Part of Kings Place’s Memory Unwrapped series, the first half featured Reich’s Different Trains for string quartet and tape, in which recorded voices play a central role.
Composed in 1988, the thirty-minute work contrasts Reich’s own childhood memories – travelling between New York and Los Angeles in the late 1930s and early 40s with his governess Virginia Mitchell – with the contemporaneous journeys of European Jews forced onto trains bound for Nazi death camps such as Auschwitz-Birkenau and Treblinka.

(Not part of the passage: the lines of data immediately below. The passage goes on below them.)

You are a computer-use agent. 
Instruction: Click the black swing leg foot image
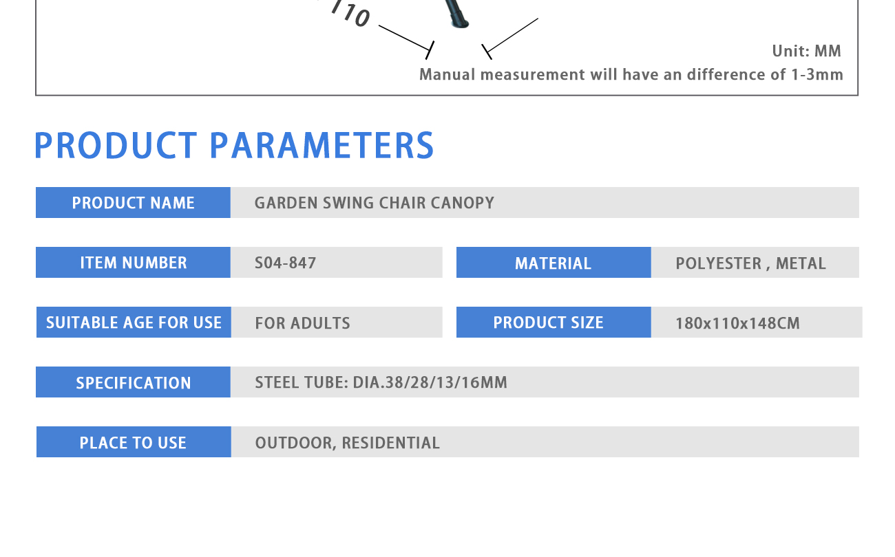[x=457, y=14]
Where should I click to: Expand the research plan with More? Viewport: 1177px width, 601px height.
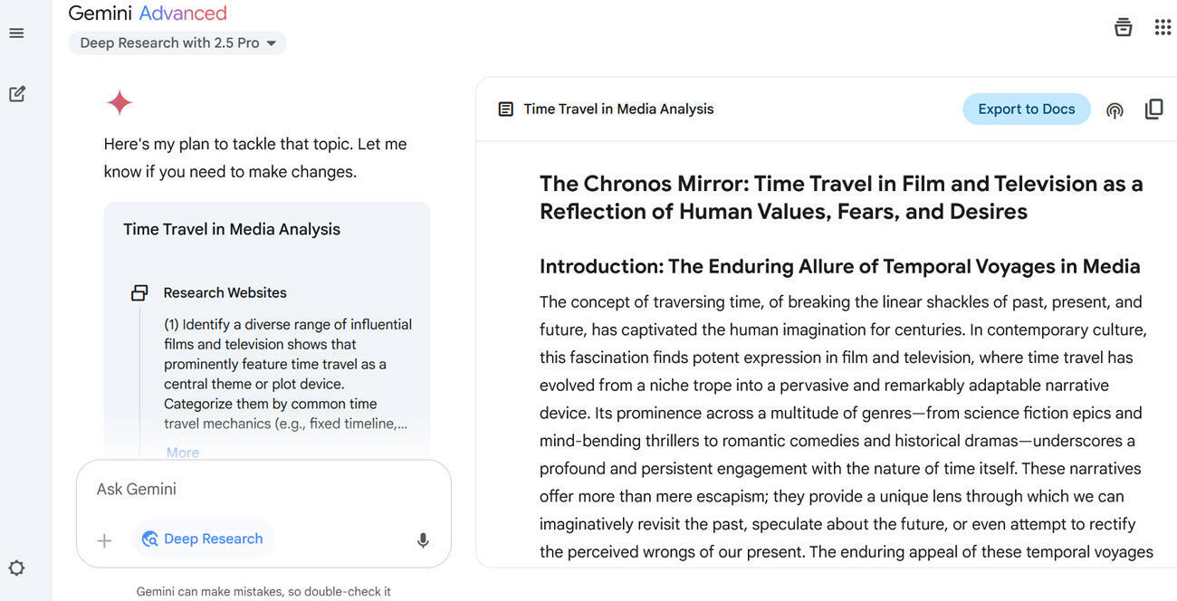182,453
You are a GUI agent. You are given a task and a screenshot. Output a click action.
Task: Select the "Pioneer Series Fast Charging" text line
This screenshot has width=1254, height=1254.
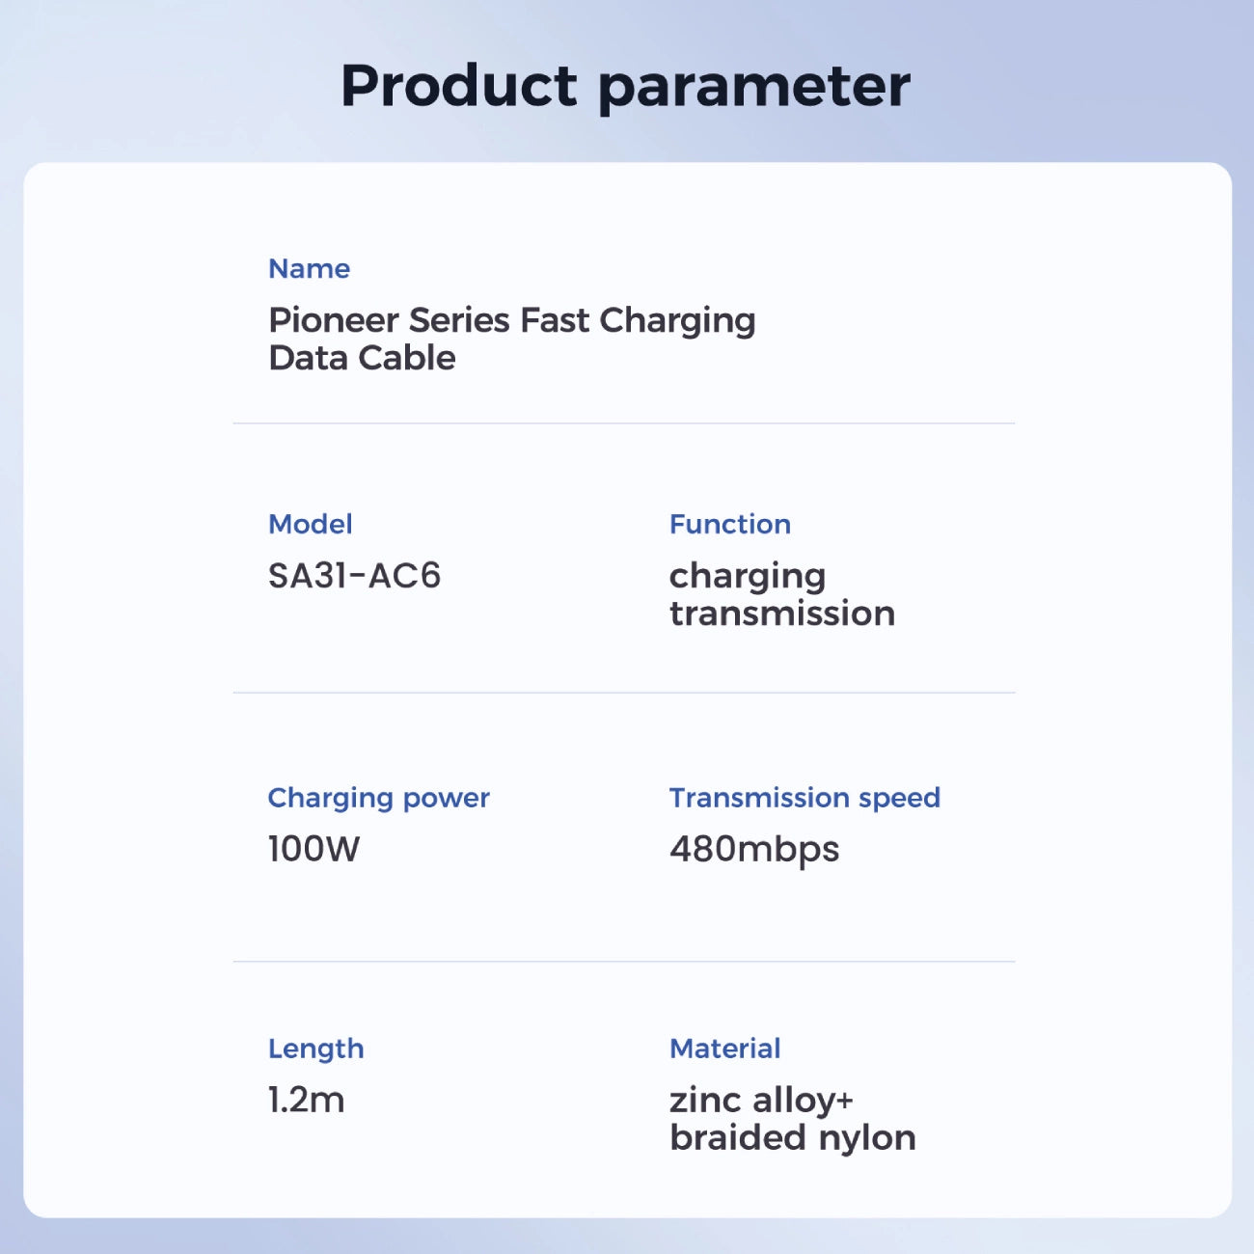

The challenge for any quartet performing this work is twofold: to coordinate the live players precisely with the fixed tape while giving each line expressive vitality. While violinists Amy Tress and William Newell evoked the train’s mechanical rhythms and sounds, violist Stephen Upshaw and cellist Stephanie Tress drew their musical cues from the prerecorded speech patterns. They not only matched the tone and rhythm of each phrase but also captured its gestural character. Upshaw lent an almost lilting lyricism to Virginia’s voice in phrases such as ’from Chicago to New York’, while Tress imbued Pullman porter Lawrence Davis’s forthright expressions (such as ’the crack [i.e., the best] train from New York’) with more ballast and bite. The character of the playing thus mirrored the voices themselves.
When the narrative darkened in the second movement, with Holocaust survivors recounting wartime experiences, Solem projected the music’s dissonant chords with visceral force, using sweeping down-bows close to the bridge. The sustained chord at the movement’s close signalled trauma, desperation and exhaustion. The bittersweet final movement – where exile in America cannot erase painful memories – was also vividly realised.
The presence of Alice Zawadzki after the interval offered welcome contrast. The first three songs, composed, arranged and sung by Zawadzki, drew on diverse influences: folk elements blended with spectral harmonics in ‘Ring of Fire’ (unrelated to the Johnny Cash song), blues-inflected riffs coloured ‘My Boy of the Birds’, while diminished scale and octatonic inflections in the Polish-inspired ‘Pragnienie’ brought its sound world closer to Bartók.
Solem Quartet’s interpretations of Kate Bush songs, via William Newell’s subtly crafted arrangements, are already familiar from their 2021 Orchid Classics debut album The Four Quarters, which included the highly evocative ‘And Dream of Sheep’. Zawadzki’s voice proved an ideal partner for the five Bush songs that closed the programme. Delicate pizzicatos underpinned the restrained intensity of ‘The Man with the Child in His Eyes’, while the addition of Zawadzki’s folklike violin in ‘Jig of Life’ projected extra resonance. The gradual build of ‘Running Up That Hill’ suggested a measured jog that culminated in a powerful sprint with Tress and Newell’s violins leading the way.
Vocal and string quartet collaborations can sometimes feel uneasy, but the synergy between Solem and Zawadzki throughout this concert felt natural, organic, compelling and convincing. Presented in this way, one wonders why the medium is not explored more often.